La pandémie de COVID 19 menace une urgence éducative mondiale. Selon nos connaissances actuelles, près de 10 millions d'enfants pourraient être définitivement exclus de l'éducation d'ici la fin de l'année.

Écoutez notre interview sur le rapport avec l'émission "Tout un monde" de la RTS

Les importantes coupes budgétaires dans le domaine de l’éducation et l’augmentation de la pauvreté générées par la pandémie du COVID-19 pourraient contraindre au moins 9,7 millions d’enfants à renoncer définitivement à leurs études d’ici la fin de cette année, tandis que des millions d’autres accumuleront du retard dans leurs apprentissages, selon un nouveau rapport publié aujourd’hui par Save the Children, qui tire la sonnette d’alarme.

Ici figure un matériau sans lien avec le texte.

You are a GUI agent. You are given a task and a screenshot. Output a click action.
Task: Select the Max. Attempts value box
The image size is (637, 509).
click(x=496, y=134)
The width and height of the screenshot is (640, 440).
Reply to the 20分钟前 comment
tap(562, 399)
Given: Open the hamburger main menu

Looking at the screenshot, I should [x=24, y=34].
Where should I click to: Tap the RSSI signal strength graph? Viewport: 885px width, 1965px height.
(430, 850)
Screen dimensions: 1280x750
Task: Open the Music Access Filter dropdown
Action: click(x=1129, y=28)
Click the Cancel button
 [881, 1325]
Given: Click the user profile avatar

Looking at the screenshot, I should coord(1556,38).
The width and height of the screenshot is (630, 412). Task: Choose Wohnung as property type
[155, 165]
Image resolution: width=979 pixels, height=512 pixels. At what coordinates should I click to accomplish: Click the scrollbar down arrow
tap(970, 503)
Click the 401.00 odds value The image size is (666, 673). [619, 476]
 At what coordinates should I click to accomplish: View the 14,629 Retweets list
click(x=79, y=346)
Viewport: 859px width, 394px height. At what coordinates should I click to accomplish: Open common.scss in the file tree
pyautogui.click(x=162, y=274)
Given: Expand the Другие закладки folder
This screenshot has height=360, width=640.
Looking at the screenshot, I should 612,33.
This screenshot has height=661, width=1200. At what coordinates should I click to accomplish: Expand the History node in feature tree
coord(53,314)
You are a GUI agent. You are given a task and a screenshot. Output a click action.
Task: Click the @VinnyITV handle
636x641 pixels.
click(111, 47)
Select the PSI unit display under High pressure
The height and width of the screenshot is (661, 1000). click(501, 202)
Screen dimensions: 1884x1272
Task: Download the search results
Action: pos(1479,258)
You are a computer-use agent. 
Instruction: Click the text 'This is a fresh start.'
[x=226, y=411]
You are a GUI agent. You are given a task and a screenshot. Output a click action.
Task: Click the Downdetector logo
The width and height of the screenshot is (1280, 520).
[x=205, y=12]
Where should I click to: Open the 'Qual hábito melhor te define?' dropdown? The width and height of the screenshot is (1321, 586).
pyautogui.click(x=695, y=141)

Les filles seront probablement bien plus touchées que les garçons, poussées de force vers un mariage précoce pour beaucoup d’entre elles. À l’heure où les familles commencent à ressentir les effets de la récession engendrée par le COVID-19, de nombreux enfants pourraient être déscolarisés de force et contraints de travailler.

Dans son rapport, Save the Children appelle les gouvernements et les bailleurs de fonds à répondre à cette situation d’urgence mondiale que connaît l’éducation, en investissant immédiatement dans ce domaine alors que les écoles rouvrent progressivement leurs portes après plusieurs mois de confinement.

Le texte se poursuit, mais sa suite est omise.